José Ramón Ubieto (izda) y Marino Pérez Álvarez (dcha). Foto (c): Sandra Vicente

¿De qué nos habla el diagnóstico de trastorno de déficit de atención e hiperactividad, una verdadera epidemia a día de hoy entre los niños (y ya no sólo)? Dice más de la sociedad en la que vivimos que del niño al que se aplica, afirman José Ramón Ubieto y Marino Pérez Álvarez, psicoanalista y catedrático de psicología respectivamente. Una sociedad sometida al régimen de lo hiper: rendimiento, consumo, resultados. Y que patologiza los efectos que provoca etiquetándolos como trastornos mentales, en lugar de pensar y acompañar a los niños como sujetos singulares. Lo argumentan detalladamente en Niñ@s hiper: infancias hiperactivas, hipersexualizadas, hiperconectadas publicado por Ned ediciones, en torno al que ahora conversamos. 

Me parece que en vuestro libro, al trasluz de la crítica del "régimen de lo hiper", se puede ver una cierta idea de la infancia. Me gustaría empezar por ahí, ¿cuál es vuestra idea de la infancia?

José Ramón Ubieto: La infancia, decía Freud, es un tiempo para comprender que un día se saldrá de allí para hacerse mayor. Eso requiere jugar, curiosear y preguntar, sin otras cortapisas que las defensas psíquicas (pudor, vergüenza) que los propios niños/as van construyendo, cada uno a su tiempo y a su ritmo. Eso sería una infancia “feliz y tranquila”, la que no está demasiado invadida por especialistas ni acelerada, simplemente cuidada.

Marino Pérez Álvarez: La infancia, por ser la primera etapa de curso de una vida, es preparatoria para otras que se constituyen sobre ella. La estructura psicológica, estilo de personalidad, modo de ser, pautas de apego, vínculos afectivos, etc., se forman en la infancia. Aunque muchas transformaciones ocurren después, en cierta medida la infancia es el crisol de nuestra personalidad. La gran responsabilidad de la educación parental y escolar es formar para la vida adulta con todo lo que depara, pero sin dejar de ver que los niños son niños.

El régimen de lo hiper

Se ha hablado a menudo del "fin de la infancia", por el debilitamiento de los ritos de paso, por la televisión que sustituye a los padres, etc. Vosotros afirmáis que la frontera entre niños y adultos se desvanece cuando todos estamos invitados a convertirnos en productores y consumidores bajo el dominio del "régimen de lo hiper". ¿En qué consiste ese régimen?

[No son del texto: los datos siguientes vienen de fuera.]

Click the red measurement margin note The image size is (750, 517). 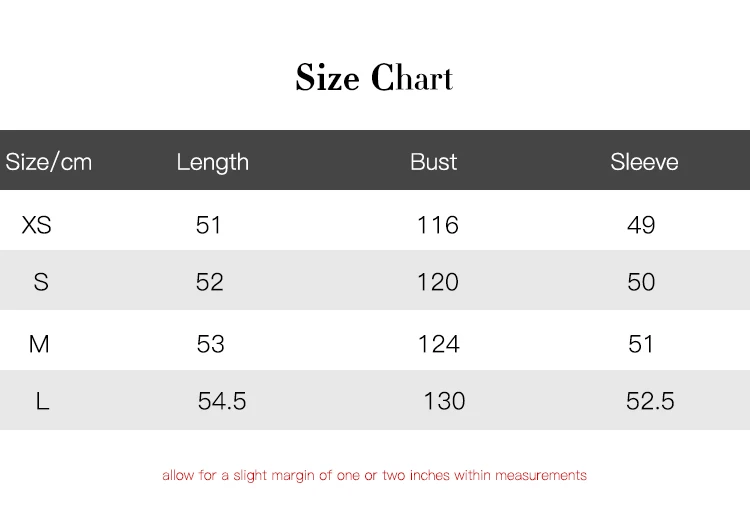pyautogui.click(x=374, y=475)
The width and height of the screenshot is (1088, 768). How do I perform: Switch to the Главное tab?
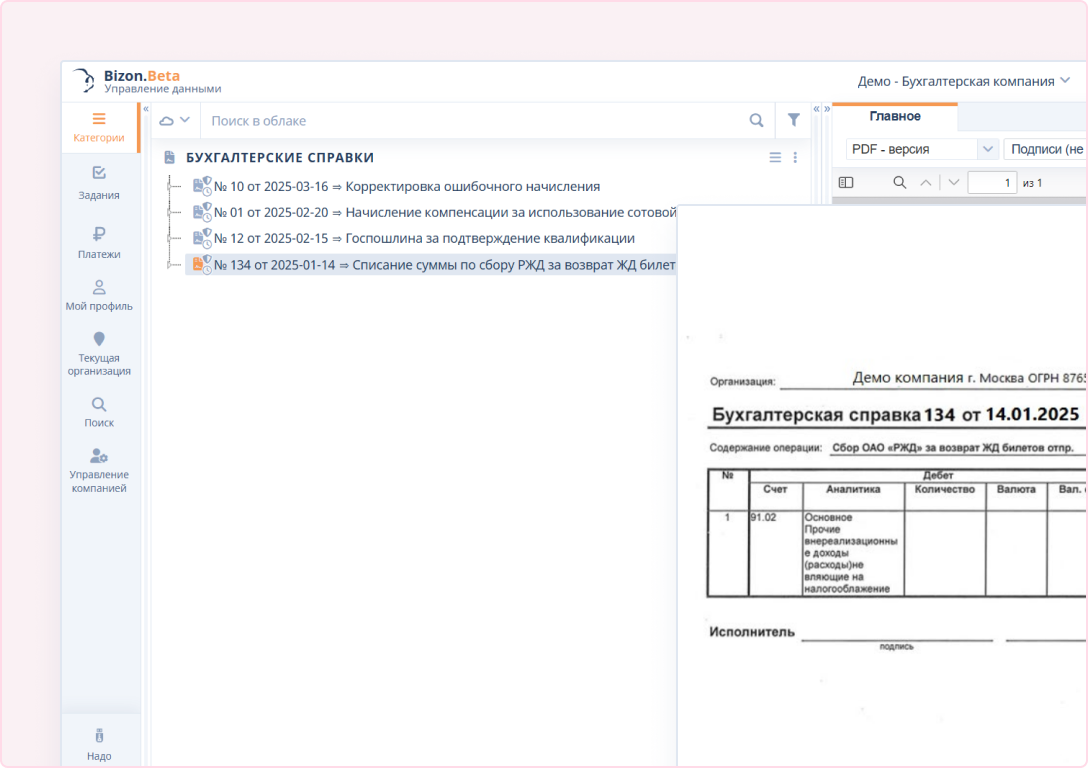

JRU: Lo hiper es el exceso y la prisa por concluir, sin dar tiempo a mirar y comprender. Las lógicas adultas suponen la conclusión, que siempre implica cierta precipitación, pero la lógica de lo infantil es de otro orden y no requiere concluir, permite equivocarse y fracasar más a menudo. Cuando eso no se respeta, se produce la colonización de la infancia por ese imperativo excesivo e hiperacelerado. Y, como dices, el consumo nos infantiliza y nos iguala niños/adultos en el mismo modo de satisfacción (devorar/tragar).

MPA: El mundo de la infancia forma parte de la sociedad, no es un mundo aparte. En una sociedad caracterizada por la producción y el consumo, los niños están también bajo el régimen de rendimiento, competencias y deseos. Desean objetos a menudo diseñados para su satisfacción inmediata como las tabletas, los video-juegos, las golosinas y los comestibles. Todo empieza cuando el marketing se dirige directamente a los niños que a su vez influyen a los padres. Y tiene que ver con la pérdida de autoridad y de sentido común de los padres, sin capacidad de poner límites (quizá temerosos de hacerlo), ellos mismos influidos por el mismo régimen consumista.

Hace poco recordaba nostálgicamente con un amigo el tiempo infantil. Ese tiempo dilatado en el que los veranos parecían no acabar nunca,  tan distinto a nuestro tiempo acelerado ("no hay tiempo", "no me da la vida", "no llego a nada"). Este amigo me dijo: "hoy ese tiempo no existe, los niños ya no se aburren". ¿Estáis de acuerdo? ¿Qué hemos perdido, al perder el aburrimiento?

JRU: El sujeto, infantil o adulto, necesita el intervalo, o sea, el vacío en el cual alojar su pensamiento o su invención. El aburrimiento es ese intervalo entre una cosa y otra, que causa entonces lo que Lacan decía: “el deseo de otra cosa”. Cuando llenamos la infancia de objetos y actividades, taponamos el vacío y abortamos también la creación. Hoy esa maniobra está muy promocionada por un capitalismo pulsional que quiere hacernos pensar que tiene la clave de nuestra satisfacción en forma de objetos de consumo.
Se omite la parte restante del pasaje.